Victims of Gazi and Ümraniye massacres remembered

The victims of the 1995 massacre were remembered with a memorial march through the Gazi district of Istanbul on Saturday. People from all over the metropolis flocked to the demonstration organised by the families of the victims, the 12 March Platform and Alevi advocacy groups to commemorate the victims and demand punishment for the perpetrators. As every year, the event was accompanied by a large police contingent.

The commemoration march started in front of the Cemevi (Alevi prayer house) in Gazi. The police tried to confront the participants right at the beginning and tried to stop the demonstration because of a banner with the portrait of the 68er revolutionary Ibrahim Kaypakkaya.
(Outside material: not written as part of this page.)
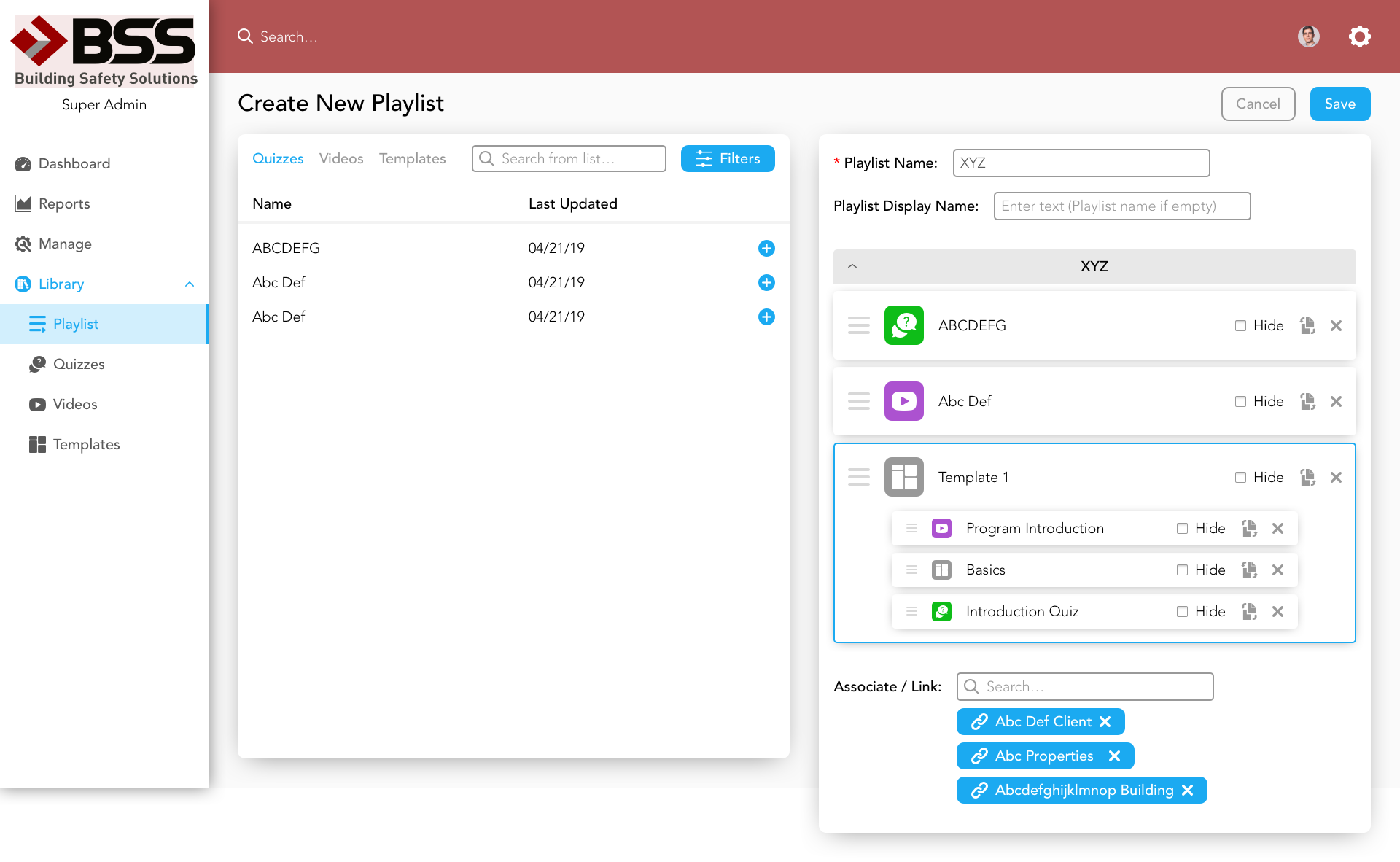
Task: Focus the Playlist Display Name field
Action: click(1121, 206)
The organising committee did not give in to the threats and insisted on carrying the picture. Other pictures showed the faces of the 22 people killed in Gazi and Ümraniye.

The demonstration led to the cemetery accompanied by chants and slogans, including “The murderer state will give account” and “Our dead are unforgotten” – past those places in Gazi where the massacre took place in March 1995. At each place, a pause was made and those present laid red carnations. Arriving at the cemetery, some women sang Alevi dirges at the graves of their relatives. These were moments marked by the sadness of the first day.

 

 

“27 years have passed since the massacre, but our pain and anger have not subsided,” said Kibar Poyraz, who lost her sister Zeynep in 1995. At the time, she said, the state had tried to silence the revolutionary opposition by deepening the “Sunni-Alevi” polarisation of society. “Attacks were not new to the people of Gazi. After all, oppression and terror had always been part of people’s lives here. We had got used to it, but getting used to something did not mean resigning ourselves to it. We were angry, but did not engage in the provocative and conflict-fuelling practice of those murderers who already had blood on their hands.”

The massacre

The Gazi massacre took place from 12 to 15 March 1995 and ended as a pogrom against the Alevi population. At least 22 people were murdered by ultra-nationalists and police. Like the massacre in Sivas only two years earlier, it was directed against members of the Alevi community. A taxi in Gazi was hijacked by “unknown perpetrators” from nationalist circles on the night of 12 March and the driver’s throat was cut. Shortly afterwards, the perpetrators shot indiscriminately with automatic weapons into Alevi cafés, cultural houses and pastry shops as they drove by. One person died, countless others were injured. The vehicle was then set on fire.

Protests then broke out in front of a police station 200 metres from the scene. The peaceful demonstration escalated when a military tank drove into the crowd. The “security forces” murdered 20 demonstrators – five of them in the opposite district of Ümraniye – by targeted gunfire and wounded at least 300 others. The pogrom was accompanied by systematic mass arrests, house searches and police raids in several Istanbul neighbourhoods. Some of those detained are still considered “disappeared” today, as are thousands of other people in Turkey.